The estimation of dyadic regressions raises an inference problem: dyadic observations may not be independent of each other as the same individual appears in many dyads. To address this inference problem, Fafchamps and Gubert (2007) have developed a network inference method adapted from spatial econometrics which corrects dyadic correlation of errors and also possible heteroskedasticity. We estimate and report equation (1) using an ordinary least squares (OLS) regression with grouped dyadic standard errors à laFafchamps-Gubert.¹⁶

B. Covariates

Several additional covariates describing pairs are also included in the model. Inclusion of these covariates should not affect the point estimate of the treatment effect, but should increase its precision and offer further opportunity for interpretation. Our vector of pair-level covariates, X_ij, includes variables for gender and professional rank. Gender is captured by indicator variables Both female, One female, and Both male. Past research indicates that women have a greater propensity to work with other women (Boschini and Sjogren 2007) and have more limited academic networks, more generally (see Ding, Levin, Stephan, and Winkler 2010). For professional rank, we include indicators for One postoc in the pair and Both postdocs. Postdocs were eligible to apply for either the concept or pilot grants; however, two postdocs could collaborate on a pilot grant application only if a third team member with a faculty appointment assumed the role of principal investigator.

The vector Distance_ij includes measures of differences in professional rank, and geographic, scientific and past coauthoring. Given the potential relevance of these various forms of distance to search costs, coefficients estimated on these variables provide at least some broad and rough means of judging the importance of any estimated treatment effect by direct comparison with coefficients on these variables.

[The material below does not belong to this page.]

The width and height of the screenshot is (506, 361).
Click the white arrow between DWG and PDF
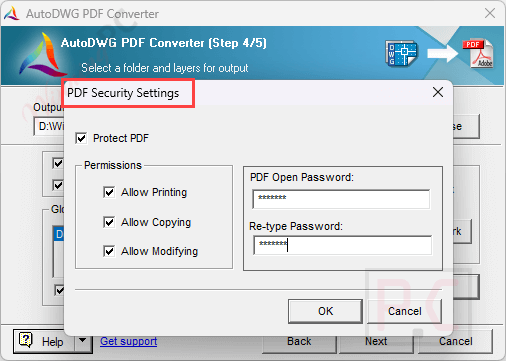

Distances in professional range are measured with indicator variables corresponding to possible combinations of differences. In relation to geographic distance, we create an indicator for Same hospital, which indicates whether pair members' primary appointments are in the same Harvard-affiliated hospital or institute. We also create an indicator for Both Longwood, indicating that both members of the pair work on the same campus,¹⁷ as the largest concentration of researchers are located in hospitals and institutes either on the Longwood Medical Area (LMA) campus or at the MGH campus. The campuses are located approximately three miles apart (with a travel time of about 20 minutes during normal traffic). We also create a direct measure of geographic distance by geocoding exact locations of offices and calculating pairwise distances in miles.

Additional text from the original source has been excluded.